EAPR verliert vor Verwaltungsgericht

Die Musterprüfstelle für Gleitschirme EAPR hat im Streit mit dem Luftfahrtbundesamt (LBA) einen neuen Rückschlag einstecken müssen. Anfang März hatte das LBA der EAPR die Anerkennung als LTF-Musterprüfstelle entzogen. EAPR-Chef Guido Reusch klagte daraufhin vor dem Verwaltungsgericht Braunschweig gegen diese Entscheidung.

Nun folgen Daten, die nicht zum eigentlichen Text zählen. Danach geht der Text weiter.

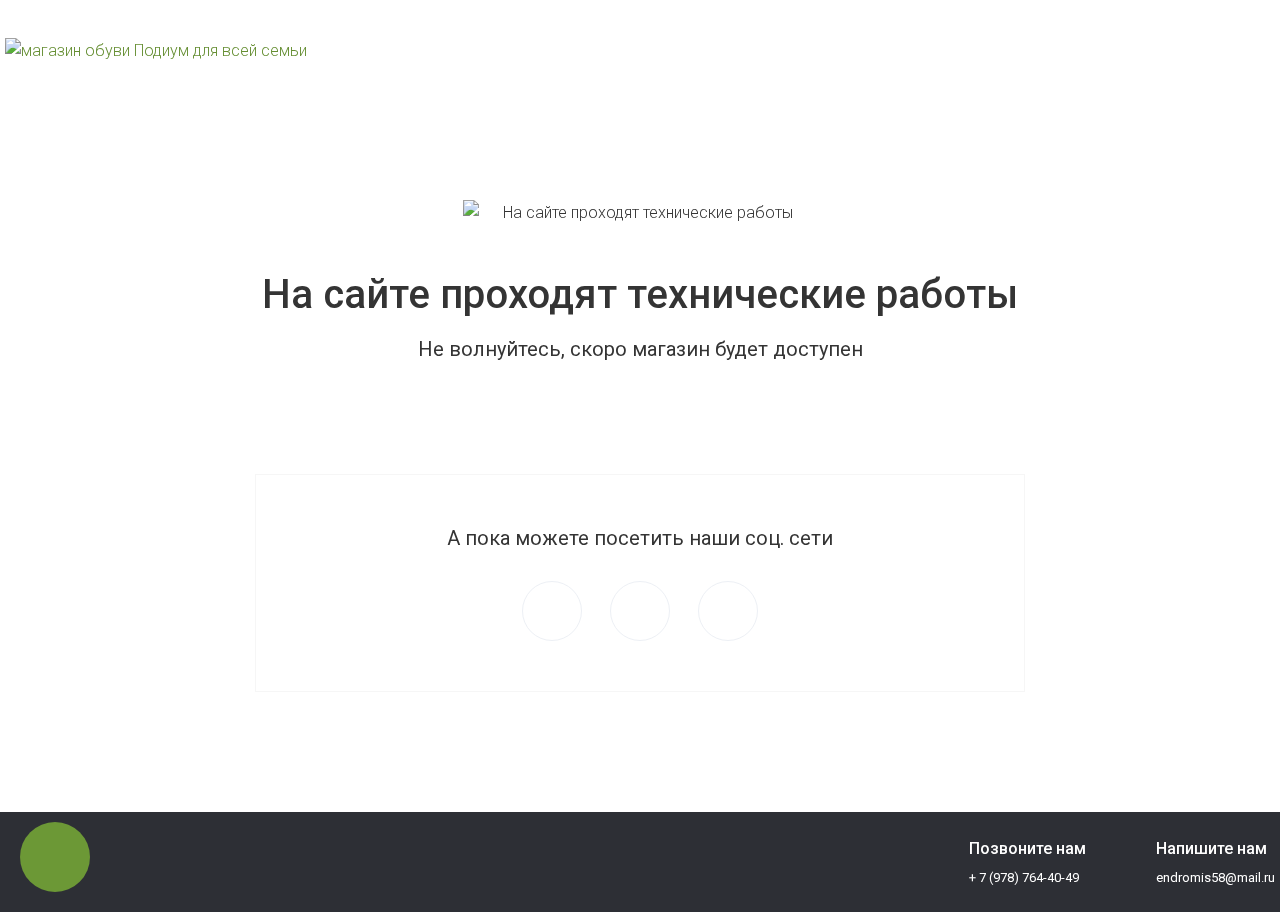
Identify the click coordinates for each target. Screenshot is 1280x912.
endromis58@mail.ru (1215, 66)
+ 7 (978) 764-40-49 (1024, 66)
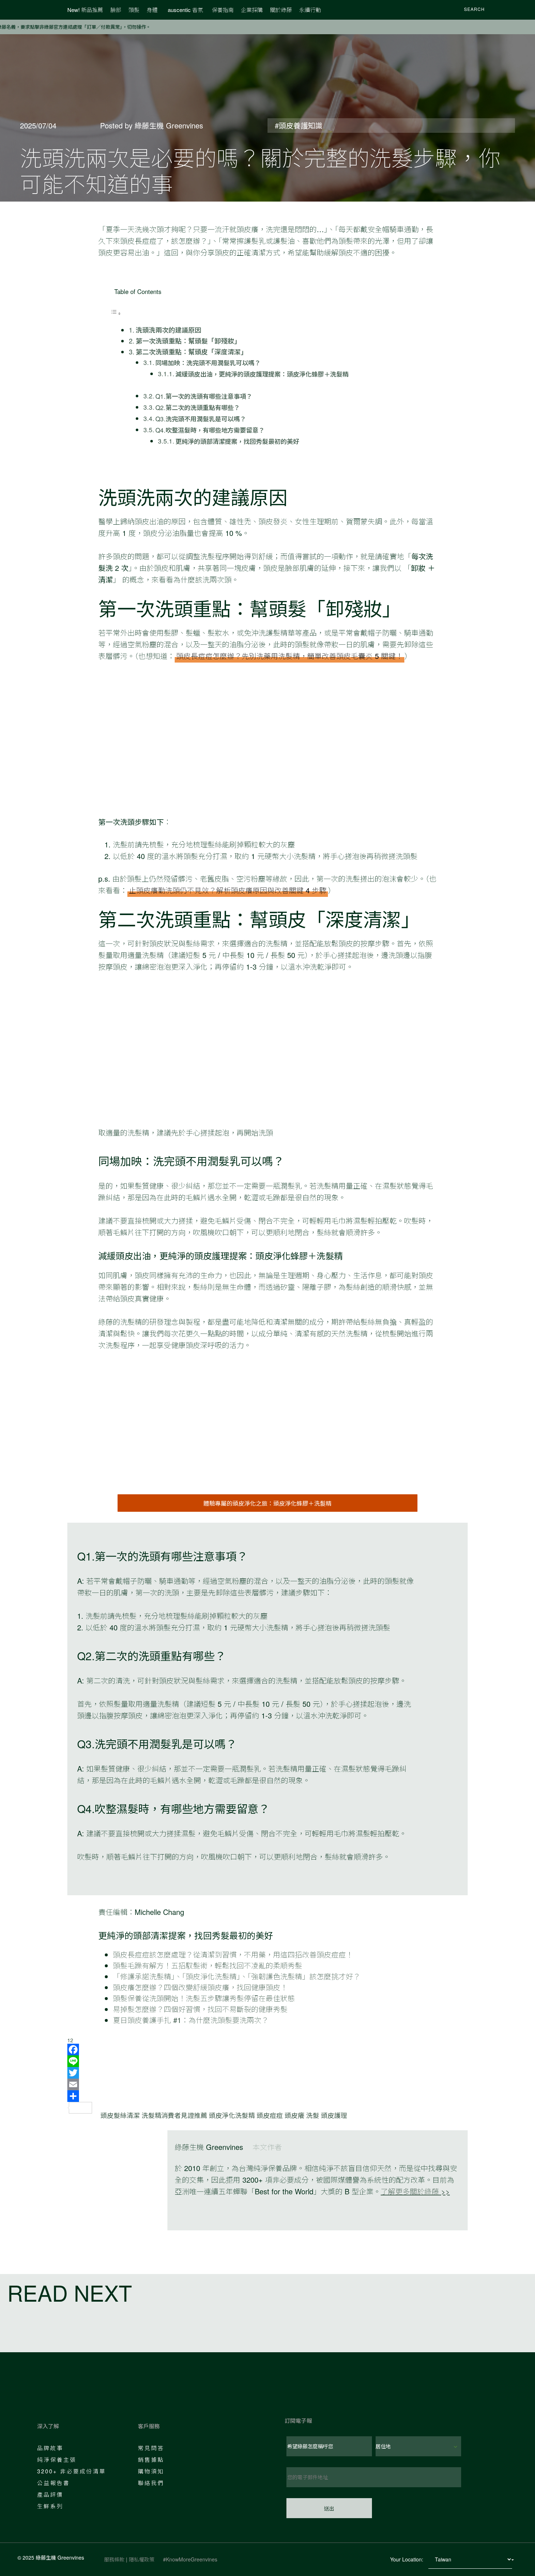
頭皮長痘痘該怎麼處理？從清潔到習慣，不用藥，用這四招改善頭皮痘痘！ (233, 1954)
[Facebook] (267, 2049)
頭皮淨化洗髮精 (232, 2114)
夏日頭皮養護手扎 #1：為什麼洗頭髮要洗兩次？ (191, 2020)
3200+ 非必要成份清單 (71, 2471)
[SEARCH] (454, 10)
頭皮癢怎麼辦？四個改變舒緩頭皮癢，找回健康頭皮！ (200, 1987)
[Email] (267, 2084)
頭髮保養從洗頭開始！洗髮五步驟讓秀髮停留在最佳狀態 (204, 1998)
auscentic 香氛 (185, 9)
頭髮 (133, 9)
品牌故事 (50, 2448)
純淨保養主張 (56, 2459)
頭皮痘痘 (270, 2114)
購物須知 (151, 2471)
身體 (152, 9)
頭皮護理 (334, 2114)
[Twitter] (267, 2073)
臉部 (115, 9)
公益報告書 (53, 2482)
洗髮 (312, 2114)
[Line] (267, 2061)
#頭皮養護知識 (298, 125)
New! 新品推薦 (85, 9)
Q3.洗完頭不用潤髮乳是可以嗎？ (200, 418)
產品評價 (50, 2494)
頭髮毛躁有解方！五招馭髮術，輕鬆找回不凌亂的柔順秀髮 (207, 1965)
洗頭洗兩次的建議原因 (168, 329)
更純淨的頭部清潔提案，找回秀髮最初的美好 (237, 441)
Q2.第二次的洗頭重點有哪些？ (197, 407)
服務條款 (114, 2559)
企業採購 (252, 9)
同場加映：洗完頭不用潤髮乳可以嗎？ (208, 362)
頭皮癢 (294, 2114)
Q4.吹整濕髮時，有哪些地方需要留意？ (210, 429)
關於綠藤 (281, 9)
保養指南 (223, 9)
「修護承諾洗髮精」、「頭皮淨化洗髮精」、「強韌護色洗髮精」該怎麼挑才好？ (236, 1976)
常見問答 (151, 2448)
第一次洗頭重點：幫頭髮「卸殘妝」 (188, 340)
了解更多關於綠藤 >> (415, 2191)
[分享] (267, 2096)
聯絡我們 (151, 2482)
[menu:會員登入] (499, 10)
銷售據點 (151, 2459)
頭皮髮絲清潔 (120, 2114)
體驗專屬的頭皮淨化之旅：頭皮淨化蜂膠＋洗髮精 (267, 1503)
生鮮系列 (50, 2506)
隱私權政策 (141, 2559)
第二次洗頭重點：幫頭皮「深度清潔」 (191, 351)
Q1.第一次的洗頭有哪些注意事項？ (203, 396)
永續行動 (310, 9)
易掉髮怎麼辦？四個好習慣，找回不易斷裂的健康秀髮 (200, 2009)
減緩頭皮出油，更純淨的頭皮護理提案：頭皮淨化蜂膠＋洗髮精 (262, 373)
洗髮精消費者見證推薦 (174, 2114)
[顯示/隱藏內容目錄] (115, 313)
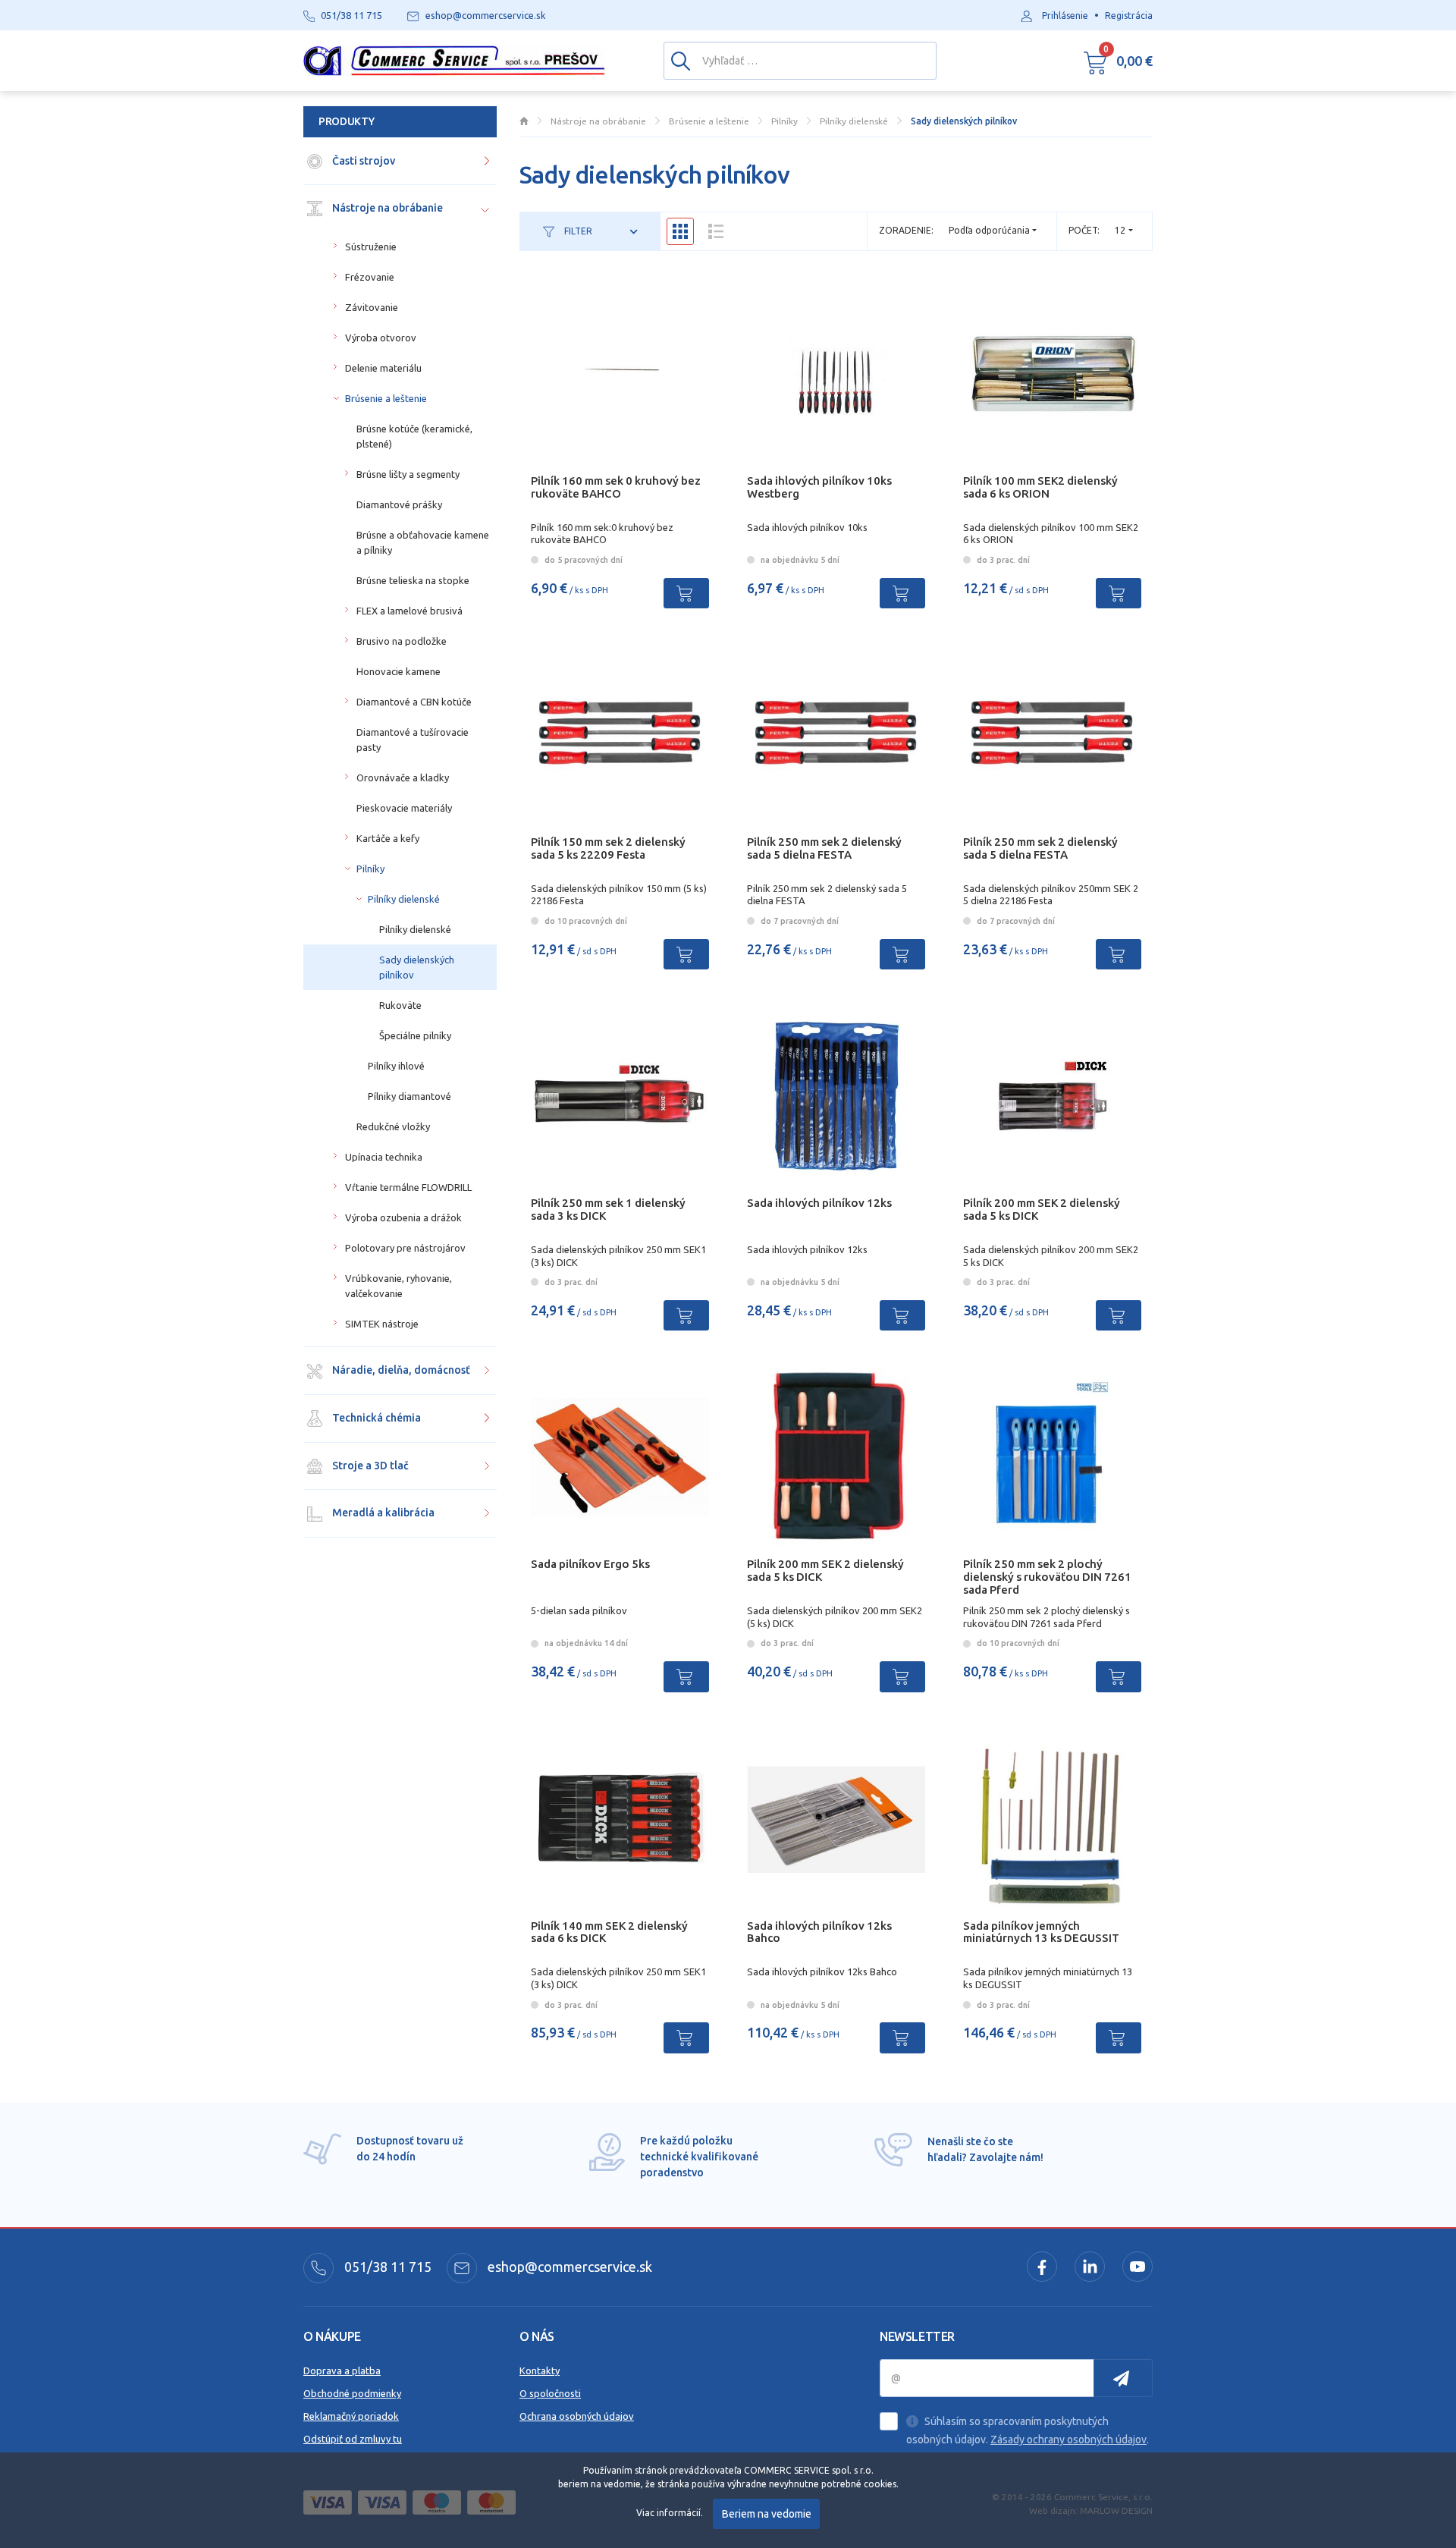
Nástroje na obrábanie (386, 208)
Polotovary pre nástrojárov (405, 1248)
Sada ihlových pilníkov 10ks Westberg (819, 487)
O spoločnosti (550, 2393)
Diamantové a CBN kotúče (414, 701)
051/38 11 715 (386, 2266)
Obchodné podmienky (352, 2393)
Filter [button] (577, 231)
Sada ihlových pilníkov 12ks (819, 1202)
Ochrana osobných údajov (576, 2416)
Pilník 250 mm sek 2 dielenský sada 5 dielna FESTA (824, 848)
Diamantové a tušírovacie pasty (412, 739)
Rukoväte (400, 1005)
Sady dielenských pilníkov (416, 967)
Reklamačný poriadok (351, 2416)
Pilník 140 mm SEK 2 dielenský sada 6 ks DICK (609, 1932)
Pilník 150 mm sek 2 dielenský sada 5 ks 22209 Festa (608, 848)
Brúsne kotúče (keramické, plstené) (414, 436)
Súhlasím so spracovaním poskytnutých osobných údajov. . (1027, 2430)
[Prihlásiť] (1123, 2378)
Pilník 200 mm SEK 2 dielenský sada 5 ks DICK (1041, 1209)
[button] (1118, 60)
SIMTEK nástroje (382, 1323)
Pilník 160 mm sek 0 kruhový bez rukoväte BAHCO (616, 487)
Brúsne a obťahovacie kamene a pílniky (422, 542)
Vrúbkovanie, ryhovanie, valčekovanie (398, 1286)
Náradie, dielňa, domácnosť (400, 1370)
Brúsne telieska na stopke (412, 580)
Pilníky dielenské (404, 899)
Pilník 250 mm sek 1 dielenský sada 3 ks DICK (608, 1209)
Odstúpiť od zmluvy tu (352, 2438)
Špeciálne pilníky (415, 1035)
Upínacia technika (383, 1156)
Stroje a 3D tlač (369, 1465)
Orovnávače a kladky (402, 777)
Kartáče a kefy (387, 838)
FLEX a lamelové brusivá (409, 610)
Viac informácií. (669, 2513)
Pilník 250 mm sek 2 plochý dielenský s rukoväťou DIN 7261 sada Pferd (1047, 1576)
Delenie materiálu (383, 368)
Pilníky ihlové (396, 1065)
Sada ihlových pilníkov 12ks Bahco (819, 1932)
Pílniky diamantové (409, 1096)
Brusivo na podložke (401, 641)
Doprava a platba (342, 2370)
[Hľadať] (680, 60)
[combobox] (1124, 230)
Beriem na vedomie (766, 2514)
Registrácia (1129, 15)
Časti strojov (362, 161)
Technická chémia (375, 1418)
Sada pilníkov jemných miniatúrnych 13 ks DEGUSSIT (1041, 1932)
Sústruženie (371, 246)
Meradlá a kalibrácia (382, 1512)
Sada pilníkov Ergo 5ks (590, 1563)
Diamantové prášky (399, 504)
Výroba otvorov (380, 337)
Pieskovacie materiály (404, 808)
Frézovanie (369, 277)
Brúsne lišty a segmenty (408, 474)
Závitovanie (371, 307)
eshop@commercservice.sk (568, 2266)
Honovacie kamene (398, 671)
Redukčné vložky (393, 1126)
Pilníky (370, 868)
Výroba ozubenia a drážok (403, 1217)
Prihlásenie (1065, 15)
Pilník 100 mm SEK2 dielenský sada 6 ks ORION (1040, 487)
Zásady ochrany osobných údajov (1068, 2439)
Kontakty (539, 2370)
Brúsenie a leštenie (386, 398)
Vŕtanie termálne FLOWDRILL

Wie die Pressestelle des Gerichts gegenüber lu-glidz bestätigte, entschieden die Richter vor wenigen Tagen gegen die EAPR. Eine schriftliche Begründung dafür steht noch aus. Reusch hat allerdings schon Beschwerde gegen den Beschluss eingelegt. Nun muss sich das Oberverwaltungsgericht in Lüneburg mit dem Fall beschäftigen.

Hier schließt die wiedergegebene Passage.